SOURCE EXTRACT —
*** Block opens ***

Tuesday, 30 January 2018
One of the few heirlooms my mother inherited from her grandfather is a tapestry. The front of the tapestry is beautiful – a pink-tinged magnolia symbolising perseverance and resilience. I've always admired it and the hours of labour poured into it. The tapestry reveals the creative skill of its maker.
Yet turning the tapestry over, the underside is a different story. There is no image. Rather, a messy assortment of knots and loose ends. It looks like the efforts of a child, not an artist.
This tapestry imagery came to mind when I interviewed Meg Mucklestone about her story and journey with mission. Stepping back, I see glimpses of a beautiful tapestry but zooming in I see messy threads.
Meg Mucklestone is a long-term, faithful supporter of SIM. Her commitment to sharing God’s Good News took her to India in her fifties to serve as a medical nurse.
Meg had already spent a “lifetime” as a nurse in Sydney and raised two children to adulthood when the Lord placed the calling on her life. The events of a Sunday night church service would puncture Meg’s ‘comfortable’ and ‘safe’ life and propel her onto a new journey.
A charismatic speaker from Serving in Mission named Barrie McNicoll has been invited to be a guest speaker at the church service. This was the first time Meg heard about the work of SIM, and Meg was drawn in as Barry spoke about the work of a medical doctor in Ethiopia.
“It was laid on my heart to pray for him”, Meg said.
When the speaker encouraged anyone who wanted to get involved with missions to walk to the front, Meg responded. She spoke with a young man from her church and expressed her interested in writing to missionaries. Meg laughs as she recalls this interaction.
“The [young man] looked at me and said, ‘are you sure that’s all God has for you?’”
Later, Meg would receive further confirmation that God was prompting her to serve in a least reached community. A woman named Alita Bell, the SIM India and Nepal Director at the time, spoke about the need for people to serve in health projects in the state of Bihar. The Indian state of Bihar is in the North East of the country, bounded by Nepal to the north. Bihar remains one of the least developed and poorest states in India.
“The Lord said to me, ‘you could go somewhere.’”
That somewhere was Bihar. Meg served short-term with SIM at a hospital associated with Emmanuel Hospital Association (EHA), working under the leadership of Alita. It was during this time that the Health Centre Director at Woodstock school invited her to consider returning long-term to fill the need for a school nurse.
Meg accepted this proposal and returned as a Member of SIM to serve at Woodstock School. Woodstock is an international school in the foothills of the Himalayas. There were 550 children at the school, with some boarders. Meg was invited to run a high school youth group on Sunday afternoons where twenty to thirty children came together for teaching and prayer.

*** Block closes ***

PROBLEMS AND TASKS —
1. Sum up the blog post in two sentences.
2. Please quote the blog post word for word, everything from "Meg accepted this" down to "teaching and prayer.".
3. According to the blog post, how many children were at Woodstock School?
The data after this is not needed for any task.

INFORMATION SUPPLIED —

*** Block opens ***

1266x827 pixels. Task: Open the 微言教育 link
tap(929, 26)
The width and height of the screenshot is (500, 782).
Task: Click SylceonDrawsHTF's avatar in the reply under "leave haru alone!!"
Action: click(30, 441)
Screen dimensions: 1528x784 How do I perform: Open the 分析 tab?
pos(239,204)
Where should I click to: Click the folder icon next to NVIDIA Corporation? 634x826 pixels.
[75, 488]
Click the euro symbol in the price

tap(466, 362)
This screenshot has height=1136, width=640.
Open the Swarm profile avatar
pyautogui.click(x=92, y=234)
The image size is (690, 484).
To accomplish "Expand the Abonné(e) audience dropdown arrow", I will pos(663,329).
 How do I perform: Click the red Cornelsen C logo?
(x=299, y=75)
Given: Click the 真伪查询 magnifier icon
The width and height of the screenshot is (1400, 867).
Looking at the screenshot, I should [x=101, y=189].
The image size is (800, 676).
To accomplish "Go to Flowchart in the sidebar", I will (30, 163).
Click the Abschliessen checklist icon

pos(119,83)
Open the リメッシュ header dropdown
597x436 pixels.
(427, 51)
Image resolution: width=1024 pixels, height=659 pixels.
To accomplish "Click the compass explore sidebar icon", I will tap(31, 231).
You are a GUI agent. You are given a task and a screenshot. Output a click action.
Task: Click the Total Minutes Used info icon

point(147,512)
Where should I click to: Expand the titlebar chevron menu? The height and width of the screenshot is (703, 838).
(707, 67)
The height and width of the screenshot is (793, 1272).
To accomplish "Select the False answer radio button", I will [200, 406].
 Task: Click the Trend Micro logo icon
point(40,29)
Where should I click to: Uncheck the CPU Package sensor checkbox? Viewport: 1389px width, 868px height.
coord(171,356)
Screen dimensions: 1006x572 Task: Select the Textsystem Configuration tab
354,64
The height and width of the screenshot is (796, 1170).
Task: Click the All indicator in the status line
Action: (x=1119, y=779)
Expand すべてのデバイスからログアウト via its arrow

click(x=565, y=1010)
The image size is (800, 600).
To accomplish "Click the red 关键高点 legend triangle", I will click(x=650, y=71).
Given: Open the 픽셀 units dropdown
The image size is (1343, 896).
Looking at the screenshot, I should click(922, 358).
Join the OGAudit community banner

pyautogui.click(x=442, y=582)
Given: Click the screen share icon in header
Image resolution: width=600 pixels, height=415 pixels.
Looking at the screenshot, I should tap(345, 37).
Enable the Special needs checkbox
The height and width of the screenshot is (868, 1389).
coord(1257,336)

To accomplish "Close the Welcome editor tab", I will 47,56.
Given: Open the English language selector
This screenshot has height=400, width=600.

*** Block closes ***

RESPONSES TO THE TASKS —
1. Meg Mucklestone, a Sydney nurse and long-term SIM supporter, felt called to mission in her fifties after hearing SIM speakers, and served short-term at a hospital in Bihar, India. She then returned as a Member of SIM to work as the nurse at Woodstock School in the Himalayan foothills, where she also ran a Sunday high school youth group.

2.
Meg accepted this proposal and returned as a Member of SIM to serve at Woodstock School. Woodstock is an international school in the foothills of the Himalayas. There were 550 children at the school, with some boarders. Meg was invited to run a high school youth group on Sunday afternoons where twenty to thirty children came together for teaching and prayer.

3. There were 550 children at the school.